Nach einer Eskalation bei den Protesten in Hongkong hatte die Regierung eine höchst umstrittene Verschärfung ihres Vorgehens gegen die Demonstrationen veranlasst und ein altes Notstandsgesetz aktiviert.
Das Gesetz „für Notfälle und bei öffentlicher Gefahr“ wurde 1922 von den britischen Kolonialherren erlassen und erst zweimal angewandt:
Um im gleichen Jahr einen Streik von Seeleuten niederzuschlagen, der den Hafen lahmgelegt hatte, sowie 1967 bei Unruhen und Protesten prokommunistischer Kräfte gegen die britische Kolonialherrschaft.
Das Gesetz unter Kapitel 241 ermöglicht der Regierungschefin verschiedene weitere Notstandsmaßnahmen, „die als notwendig im öffentlichen Interesse betrachtet werden“.

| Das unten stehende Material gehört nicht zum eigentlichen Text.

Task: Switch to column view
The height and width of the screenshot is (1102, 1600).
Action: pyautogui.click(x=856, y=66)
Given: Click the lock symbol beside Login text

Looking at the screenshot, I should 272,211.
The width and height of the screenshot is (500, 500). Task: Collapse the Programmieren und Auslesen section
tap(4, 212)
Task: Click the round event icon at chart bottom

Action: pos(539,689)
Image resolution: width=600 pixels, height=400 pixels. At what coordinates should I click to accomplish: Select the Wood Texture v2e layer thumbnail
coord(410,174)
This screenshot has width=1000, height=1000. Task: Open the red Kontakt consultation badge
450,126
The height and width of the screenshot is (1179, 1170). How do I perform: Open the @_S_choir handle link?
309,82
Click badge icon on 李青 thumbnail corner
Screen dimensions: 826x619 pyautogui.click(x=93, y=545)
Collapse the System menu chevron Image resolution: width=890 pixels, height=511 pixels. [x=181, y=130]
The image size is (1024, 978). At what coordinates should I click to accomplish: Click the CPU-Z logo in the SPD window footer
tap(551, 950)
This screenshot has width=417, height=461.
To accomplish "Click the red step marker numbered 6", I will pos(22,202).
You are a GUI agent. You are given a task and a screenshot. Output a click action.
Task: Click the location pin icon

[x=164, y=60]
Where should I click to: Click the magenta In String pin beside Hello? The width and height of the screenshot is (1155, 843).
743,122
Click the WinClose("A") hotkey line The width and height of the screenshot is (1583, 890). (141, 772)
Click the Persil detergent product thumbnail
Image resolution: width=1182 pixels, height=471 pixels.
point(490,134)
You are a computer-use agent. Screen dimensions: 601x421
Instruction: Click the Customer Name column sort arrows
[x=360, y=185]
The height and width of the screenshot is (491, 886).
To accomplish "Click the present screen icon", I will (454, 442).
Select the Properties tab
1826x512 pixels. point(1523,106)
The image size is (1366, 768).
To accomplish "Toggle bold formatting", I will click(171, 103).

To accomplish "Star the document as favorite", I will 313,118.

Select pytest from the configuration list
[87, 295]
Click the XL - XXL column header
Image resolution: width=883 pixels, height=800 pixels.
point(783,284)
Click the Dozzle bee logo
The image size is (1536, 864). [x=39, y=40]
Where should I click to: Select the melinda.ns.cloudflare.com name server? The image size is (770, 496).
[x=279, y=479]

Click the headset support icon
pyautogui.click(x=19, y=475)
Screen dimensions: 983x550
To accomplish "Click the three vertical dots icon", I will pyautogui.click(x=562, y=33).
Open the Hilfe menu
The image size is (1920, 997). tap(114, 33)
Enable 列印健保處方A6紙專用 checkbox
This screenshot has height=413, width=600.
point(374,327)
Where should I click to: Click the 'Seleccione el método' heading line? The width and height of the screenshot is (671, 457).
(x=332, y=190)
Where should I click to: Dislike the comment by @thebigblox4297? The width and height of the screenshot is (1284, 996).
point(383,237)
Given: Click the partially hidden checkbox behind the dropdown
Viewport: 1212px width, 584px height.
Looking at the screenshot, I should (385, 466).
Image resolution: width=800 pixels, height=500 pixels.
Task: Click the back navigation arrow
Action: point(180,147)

Ausdrücklich genannt werden unter anderem Zensur, leichtere Festnahmen und Haftstrafen, Hausdurchsuchungen, Beschlagnahme und die Unterbrechung von Kommunikationsnetzwerken. Über eine solche Notstandsermächtigung wird bereits seit Wochen spekuliert.
Demonstranten in Hongkong tragen Masken und vielfach auch dicht schließende Brillen, um sich vor Tränengas oder Pfefferspray zu schützen. Außerdem wollen sie verhindern, dass die Polizei sie identifiziert – beispielsweise mit einer Software für Gesichtserkennung.
Wie das Vermummungsverbot in der Praxis durchgesetzt wird oder welche Strafen geplant sind, muss sich zeigen. Auch stellt sich die Frage, was mit Journalisten passiert, die über Demonstrationen berichten und sich auch mit Gesichtsmasken gegen Tränengas schützen.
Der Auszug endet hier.